The input:
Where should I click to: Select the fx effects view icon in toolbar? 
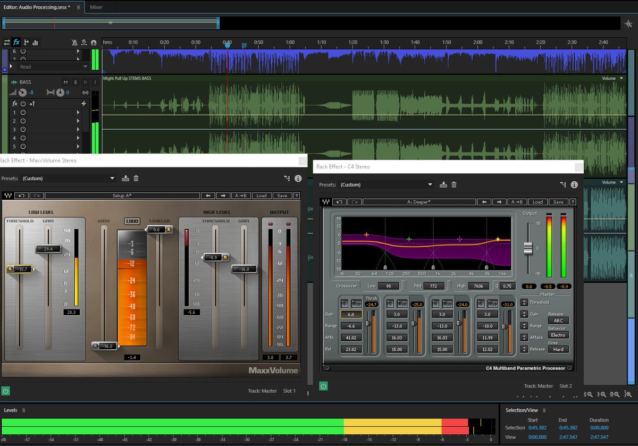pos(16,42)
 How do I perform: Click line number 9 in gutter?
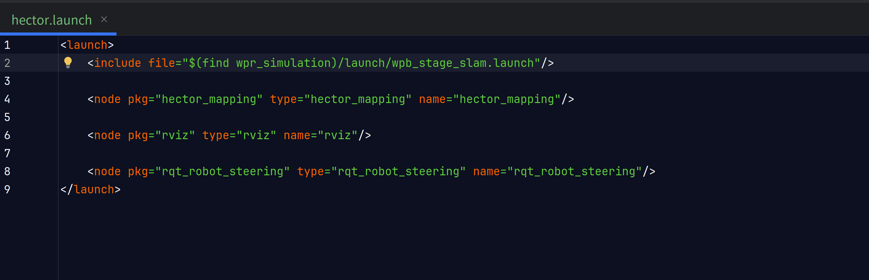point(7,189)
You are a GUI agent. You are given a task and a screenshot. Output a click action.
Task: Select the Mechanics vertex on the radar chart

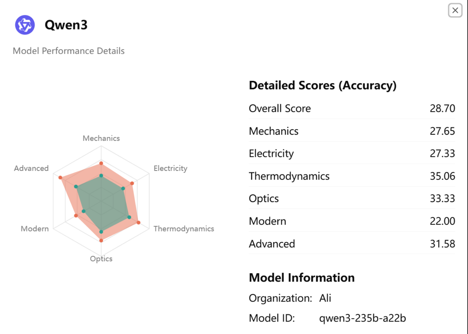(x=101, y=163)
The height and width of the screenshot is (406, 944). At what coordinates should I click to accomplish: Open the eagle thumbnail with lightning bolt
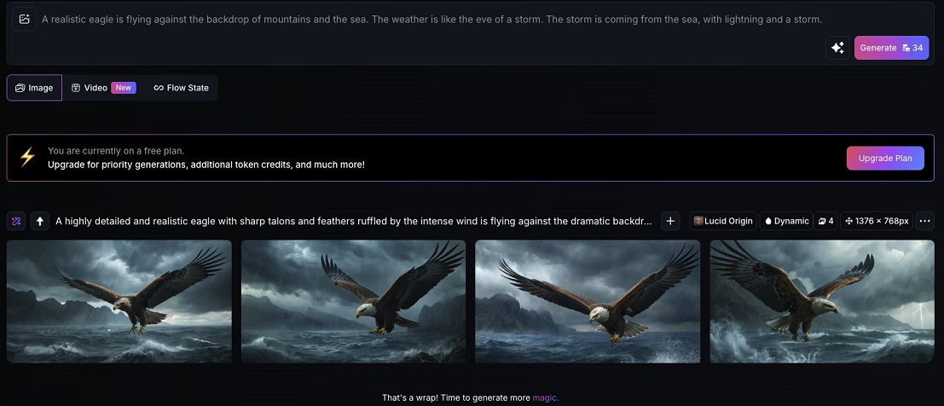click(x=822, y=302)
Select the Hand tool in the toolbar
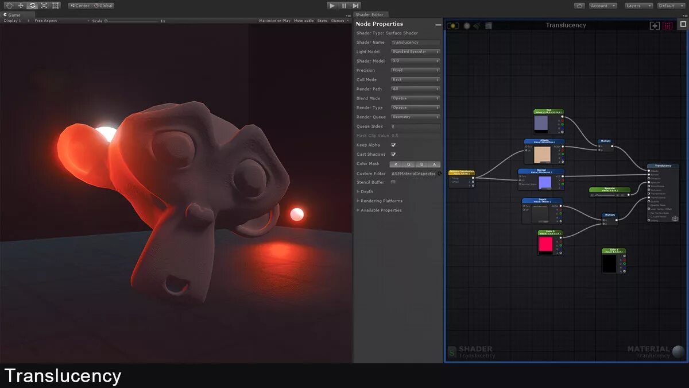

Problem details: Give back the material above word for word; no picture belongs in it.

Written response:
Where should I click to: Select the fx effects view icon in toolbar? 
pos(16,42)
 How do I perform: Click line number 9 in gutter?
point(7,189)
You are a GUI agent. You are given a task and a screenshot. Output a click action.
Task: Select the Mechanics vertex on the radar chart

(x=101, y=163)
The height and width of the screenshot is (406, 944). At what coordinates should I click to accomplish: Open the eagle thumbnail with lightning bolt
click(x=822, y=302)
Select the Hand tool in the toolbar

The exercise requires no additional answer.